The new chapter and I have been going on a lot of really great adventures lately, and as a result we have taken a lot of pictures. On one particular adventure we were shooting pictures on the ice when he mentioned that using the zoom button can negatively affect the quality of a picture. At first I didn't think much of it, but as of late I'm beginning to think that he might have a point and that point isn't just about photography.

Last night when we were out on the town, I overheard several very odd conversations. I wasn't trying to listen in, but for some reason the conversations caught my ear and caused me to "zoom in" on them. As I listened, I couldn't help but smile. The conversations themselves were very ordinary and even a little odd, but when I "zoomed out" of those conversations I began to realize how the seemingly odd close-ups fit perfectly together to form a more beautiful and eclectic big picture, not all that unlike the picture Walt Whitman painted in "I hear America Singing."

Zooming in can sometimes make it hard to see the beauty of an independent situation, whereas keeping things "zoomed out" can sometimes help enhance and maintain its beauty because that situation no longer stands alone-- it becomes a part of the whole. Each close-up moment plays an important role in determining the beauty of the big picture as a whole. When we zoom out, we can better see the beauty in those strange close-up moments because we can understand the importance of their roles in the big picture.

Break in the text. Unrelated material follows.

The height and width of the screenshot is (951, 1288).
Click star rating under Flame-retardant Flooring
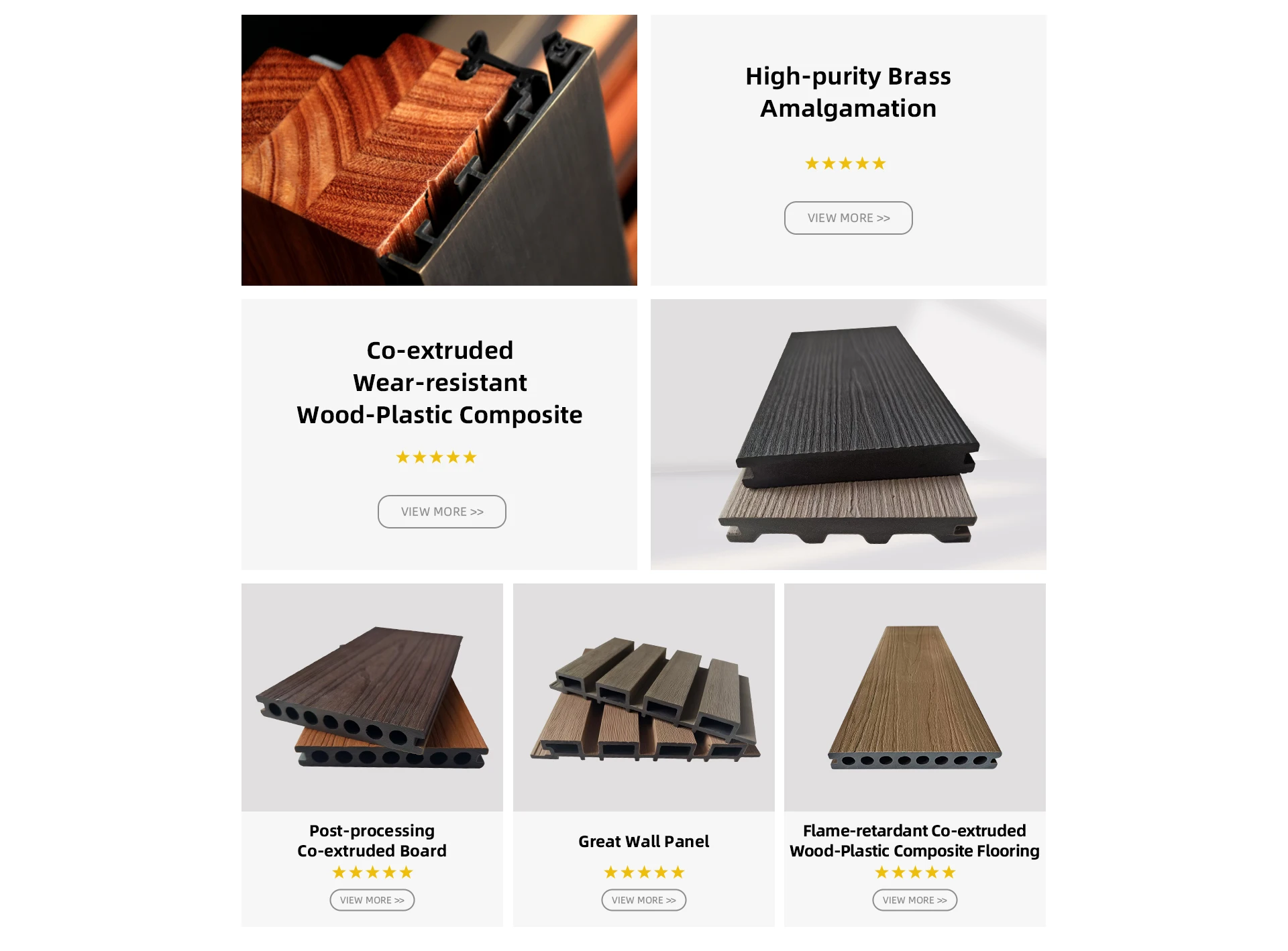click(915, 872)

Now don't get me wrong, there are moments when I love the close-up shots. They can sometimes capture and enhance those hidden details that play an important role in big picture. There can be ineffable beauty in those moments. At the same time, when it's hard to see the beauty in those hard, uncomfortable times, it can help to zoom out of them and remember that each closeup has its role-- whether it be a tiny or a large-- in the bigger, beautiful, and eclectic big picture. In essance, knowing when and how to zoom can really help keep things in perspective. It can help us find beauty in those moments that may not seem to have any.

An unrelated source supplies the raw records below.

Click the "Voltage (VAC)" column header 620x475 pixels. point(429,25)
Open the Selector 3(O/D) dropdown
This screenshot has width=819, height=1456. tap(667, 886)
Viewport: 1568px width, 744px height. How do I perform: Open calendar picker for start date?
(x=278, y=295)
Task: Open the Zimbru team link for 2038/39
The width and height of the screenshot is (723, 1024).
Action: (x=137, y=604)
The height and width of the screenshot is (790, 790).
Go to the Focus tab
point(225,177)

I'm learning that it's important to know when to use the zoom button and when to let things be. From what I've observed about life and the attitudes around me so far, there is an art to knowing how and when to zoom. Mastering the art of the zoom button yields wise and mature perspective-- a perspective I can only hope to achieve one day.


Don said...


(In the class I taught on Creative Problem Solving we spent time learning to play with the zoom button and terms like complementary.)

Since you use words such as ineffable, perhaps you'll enjoy this word dichotomy: reductionism and holism -- A concept explored at length in the entertaining tome:

Gödel, Escher, Bach: an Eternal Golden Braid, which is a Pulitzer Prize-winning book by Douglas Hofstadter, described by the author as "a metaphorical fugue on minds and machines in the spirit of Lewis Carroll". (Wiki-pedia)

(I've missed your posts, but I'd surmised that you were enjoying real life adventures with the new chapter.)

Wow. You inspire me to use more of my vocabulary! ;-) (While I break grammar rules.)

Miss H~ said...

Thanks, Don. I'll have to look into the book you mentioned; it sounds great and interesting.

As soon as my online class finishes I will probably be back to posting more often. I miss it and hearing from you and Saphron. You were right, adventures with new chapter have also stolen some of my time, but they've been worth it and I'm sure you'd appreciate what we've been up to (ice fishing, road trips to West Yellowstone, and the like)! Pictures to come :)

Happy Sunday, Don. Take care. I look forward to seeing what you've written today.

Don said...

Well, thanks to you, I sat down and composed a Sunday morning post. I was going to let it ride til tonight, but I'm glad I have something more fitting for a Sunday morning for my readers.

(The book is interesting, although I don't agree with it's basic premise, it's fun and thought provoking. He uses Socratic dialogues to illustrate points which are very much like riddles. You'll find it in any library.)